Document text →
★ ★ ★ ★ ★ ★ ★
In the last assignment, you implemented the ALU control and incorporated it into the DINO CPU to test some bare-metal R-type RISC-V instructions. In this assignment, you will implement the main control unit and update the ALU control unit. After implementing the individual components and successfully passing all individual component tests, you will combine these along with the other CPU components to complete the single-cycle DINO CPU. The simple in-order CPU design is based closely on the CPU model in Patterson and Hennessy’s Computer Organization and Design.

Updating the DINO CPU code

The DINO CPU code must be updated before you can run each lab. You should read up on how to update your code to get the assignment 2 template from GitHub. We have made the following changes:

You can check out the master branch to get the template code for this lab. If you want to use your solution from lab1 as a starting point, you can merge your commits with the origin master by running git pull or git fetch; git merge origin/master.

If you want to start over and use the provided solution, you can do the following (see how to update your code for more details):

git clone https://github.com/jlpteaching/dinocpu-sq20
cd dinocpu-sq20
git merge origin/lab1-solution

How this assignment is written

The goal of this assignment is to implement a single-cycle RISC-V CPU which can execute all of the RISC-V integer instructions. Through the rest of this assignment, Part I through Part X, you will implement all of the RISC-V instructions, step by step.

If you prefer, you can simply skip to the end and implement all of the instructions at once, then run all of the tests for this assignment via the following command. You will also use this command to test everything once you believe you’re done.

sbt:dinocpu> test

We are making one major constraint on how you are implementing your CPU. You cannot modify the I/O for any module. We will be testing your control unit with our data path, and our data path with your control unit. Therefore, you must keep the exact same I/O. You will get errors on Gradescope (and thus no credit) if you modify the I/O.

Goals

Single cycle CPU design

Below is a diagram of the single cycle DINO CPU. This diagram includes all of the necessary data path wires and MUXes. However, it is missing the control path wires. This figure has all of the MUXes necessary, but does not show which control lines go to which MUX. Hint: the comments in the code for the control unit give some hints on how to wire the design.

In this assignment, you will be implementing the data path shown in the figure below, implementing the control path for the DINO CPU, and wiring up the control path. You can extend your work from Lab 1, or you can take the updated code from GitHub. You will be implementing everything in the diagram in Chisel (the cpu.scala file only implements the R-type instructions), which includes the code for the MUXes. Then, you will wire all of the components together. You will also implement the control unit and update the alu control unit.

Single cycle DINO CPU without control wires

Control unit overview

In this part, you will be implementing the main control unit in the CPU design. The control unit is used to determine how to set the control lines for the functional units and the the multiplexers.
★ ★ ★ ★ ★ ★ ★
Supplied material →

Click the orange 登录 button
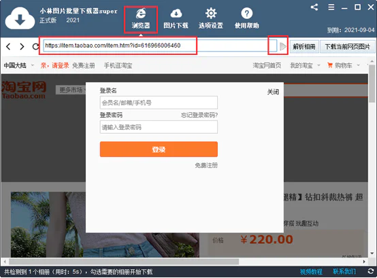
★ ★ ★ ★ ★ ★ ★
Objectives →
(A) According to the DINO CPU lab text, what is the one major constraint on how the CPU must be implemented?
(B) Pick up the DINO CPU lab text after its last sentence and keep writing it.
The listing isn't needed for any of these tasks.

Answers below →
(A) You cannot modify the I/O for any module.

(B)
The control unit takes a single input, which is the 7-bit opcode. From that input, it generates the 13 control signals listed below as output.

branch:       true if branch or jump and link (jal). update PC with immediate
pcfromalu:    Use the pc from the ALU, not pc+4 or pc+imm
jump:         True if we want to update the PC with pc+imm regardless of the ALU result
memread:      true if we should read from memory
memwrite:     true if writing to the data memory
regwrite:     true if writing to the register file
toreg:        0 for result from execute, 1 for data from memory
resultselect: 00 for result from alu, 01 for immediate, 10 for pc+4
alusrc:       source for the second ALU input (0 is readdata2 and 1 is immediate)
pcadd:        Use PC as the input to the ALU
itype:        True if we're working on an itype instruction
aluop:        00 for ld/st, 10 for R-type, 01 for branch
validinst:    True if the instruction we're decoding is valid

The following table specifies the opcode format and the control signals to be generated for some of the instruction types.

opcode opcode format branch pcfromalu jump memread memwrite regwrite toreg resultselect alusrc pcadd itype aluop validinst
- default false false false false false false 0 0 false false false 0 false
0000000 invalid false false false false false false 0 0 false false false 0 false
0110011 R-type false false false false false true 0 0 false false false 2 true

We have given you the control signals for the R-type instructions. You must fill in all of the other instructions in the table in src/main/scala/components/control.scala. Notice how the third line of the table (under the // R-type) is an exact copy of the values in this table.

Given the input opcode, you must generate the correct control signals. The template code from src/main/scala/components/control.scala is shown below. You will fill in where it says Your code goes here.

// Control logic for the processor

package dinocpu.components

import chisel3._
import chisel3.util.{BitPat, ListLookup}

/**
 * Main control logic for our simple processor
 *
 * Input: opcode:     Opcode from instruction
 *
 * Output: branch        true if branch or jump and link (jal). update PC with immediate
 * Output: pcfromalu     Use the pc from the ALU, not pc+4 or pc+imm
 * Output: jump          True if we want to update the PC with pc+imm regardless of the ALU result
 * Output: memread       true if we should read from memory
 * Output: memwrite      true if writing to the data memory
 * Output: regwrite      true if writing to the register file
 * Output: toreg         0 for result from execute, 1 for data from memory
 * Output: resultselect  00 for result from alu, 01 for immediate, 10 for pc+4
 * Output: alusrc        source for the second ALU input (0 is readdata2 and 1 is immediate)
 * Output: pcadd         Use PC as the input to the ALU
 * Output: itype         True if we're working on an itype instruction
 * Output: aluop         00 for ld/st, 10 for R-type, 01 for branch
 * Output: validinst     True if the instruction we're decoding is valid
 *
 * For more information, see section 4.4 of Patterson and Hennessy.
 * This follows figure 4.22.
 */

class Control extends Module {
  val io = IO(new Bundle {
    val opcode = Input(UInt(7.W))

    val branch       = Output(Bool())
    val pcfromalu    = Output(Bool())
    val jump         = Output(Bool())
    val memread      = Output(Bool())
    val memwrite     = Output(Bool())
    val regwrite     = Output(Bool())
    val toreg        = Output(UInt(1.W))
    val resultselect = Output(UInt(2.W))
    val alusrc       = Output(Bool())
    val pcadd        = Output(Bool())
    val itype        = Output(Bool())
    val aluop        = Output(UInt(2.W))
    val validinst    = Output(Bool())
  })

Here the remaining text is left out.